FitLaM for sequence prediction problems

I was wondering if anyone here has experimented with using FitLaM for sequence prediction problems like Part of Speech (POS) tagging or Named Entity Recognition (NER).

@jeremy did you guys by any chance test it on the above-mentioned/related problems?

2 Likes

Not yet, but we want to. Help would be appreciated!

1 Like

Great! Do you have any specific datasets in mind?

Best is to pick a reasonably recent paper covering applications you’re interested in, and use the same datasets as them - so you can see how it compares. For instance, the ELMo paper from AI2 might have good examples, or the COVE paper from McCann et al.

5 Likes

Reference Work

Training Data used by CoVe

MT-Small: WMT 2016 multi-modal translation shared task [Specia et al., 2016]. The training set consists of 30,000 sentence pairs that briefly describe Flickr captions and is often referred to as Multi30k. Due to the nature of image captions, this dataset contains sentences that are, on average, shorter and simpler than those from larger counterparts.

MT-Medium: 2016 version of the machine translation task prepared for the International Workshop on Spoken Language Translation [Cettolo et al., 2015]. The training set consists of 209,772 sentence pairs from transcribed TED presentations that cover a wide variety of topics with more conversational language than in the other two machine translation datasets.

MT-Large: News translation shared task from WMT 2017. The training set consists of roughly 7 million sentence pairs that comes from web crawl data, a news and commentary corpus, European Parliament proceedings, and European Union press releases.

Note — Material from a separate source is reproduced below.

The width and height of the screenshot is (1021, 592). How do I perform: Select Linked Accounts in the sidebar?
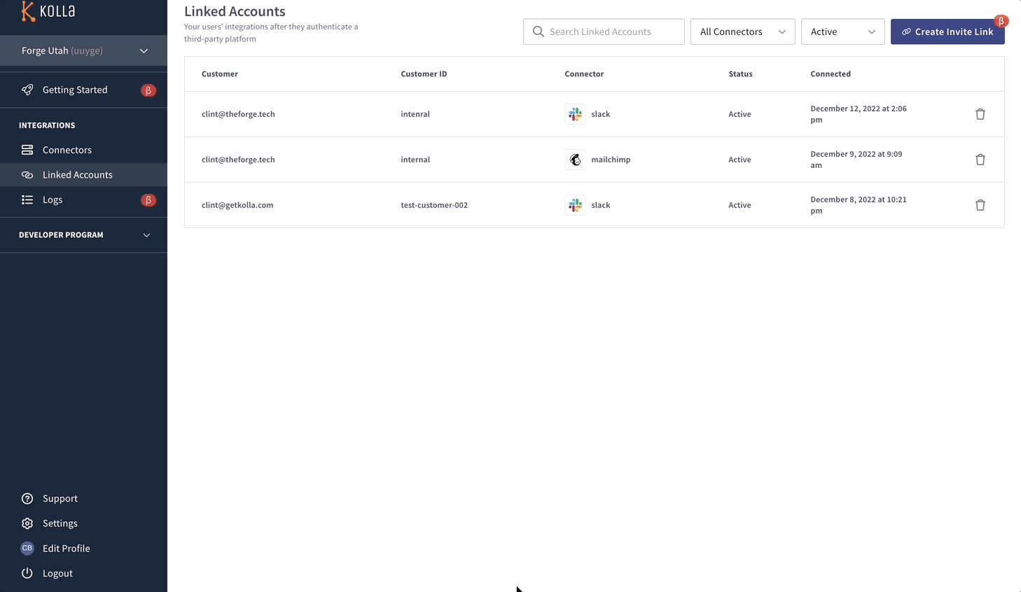(77, 175)
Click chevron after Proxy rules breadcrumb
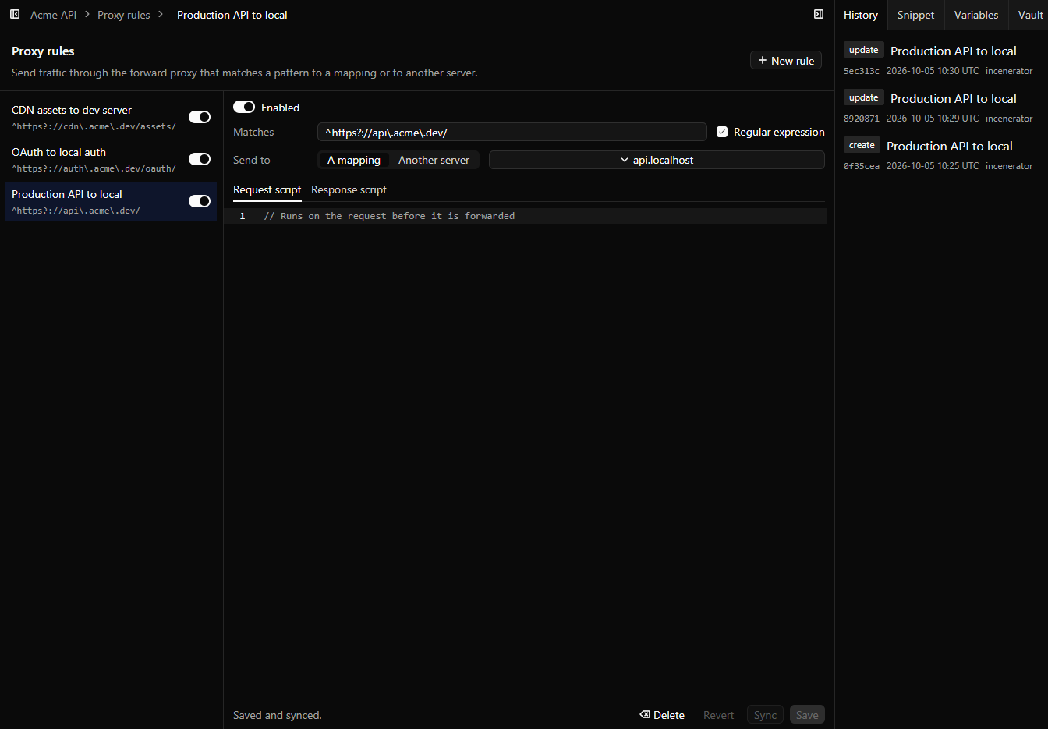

Evaluation Tasks and Datasets used by CoVe:

SST-2 - Sentiment Classification - 2 classes, single sentences - 56.4k
SST-5 - Sentiment Classification - 5 classes, single sentences - 94.2k
IMDb - Sentiment Classification - 2 classes, multiple sentences - 22.5k
TREC-6 - Question Classification - 6 classes - 4.3k
TREC-50 - Question Classification - 50 classes - 4.3k
SNLI - Entailment Classification - 2 classes - 549.4k
SQuAD - Question Answering - open-ended (answer-spans) - 87.6k

Cc: @rudraksh you might want to check above out. @jeremy did I interpret you correctly?

6 Likes

Thanks a lot, man! This is really helpful. Besides seq2seq, I’m also interested in tasks where an output is generated after each time step, similar to the task of language modelling. I essentially want to be able to port this technique to the Biomedical NLP domain where labelled data is often hard to come by, and can possibly benefit a lot from pre-trained NLP models. One of the important problems there is accurate recognition of named entities like diseases, genes etc., problems which require a prediction for each token.

1 Like

hi there, I’m also interested in related topics but still going through the FitLaM material right now :). Just FYI, in addition to the NER dataset referenced in the ELMO paper, here’s a biomedical NLP paper I’d come across - given your interest in that area specifically… https://academic.oup.com/bioinformatics/advance-article/doi/10.1093/bioinformatics/btx815/4764002

1 Like

As the expert on the topic @rudraksh, can you share 1-2 datasets? And selected examples of what the input and output to the network might look like?

1 Like

Btw, here’s a recent paper with 2 “classic” NER datasets (source: I am an NLP person :)). https://arxiv.org/pdf/1707.05928.pdf . But as Rudraksh can confirm, biomed NLP is slightly different - this is just in case you were interested in typical NER data.

2 Likes

Thank you for sharing :slight_smile:

Intuitionally, their approach makes a lot of sense. Vocabulary sizes in Biomedical datasets is often large but at the same time, there’s a lot of syntactic similarity between say words used for genes, chemicals etc. A character level CNN should be able to pick up on this.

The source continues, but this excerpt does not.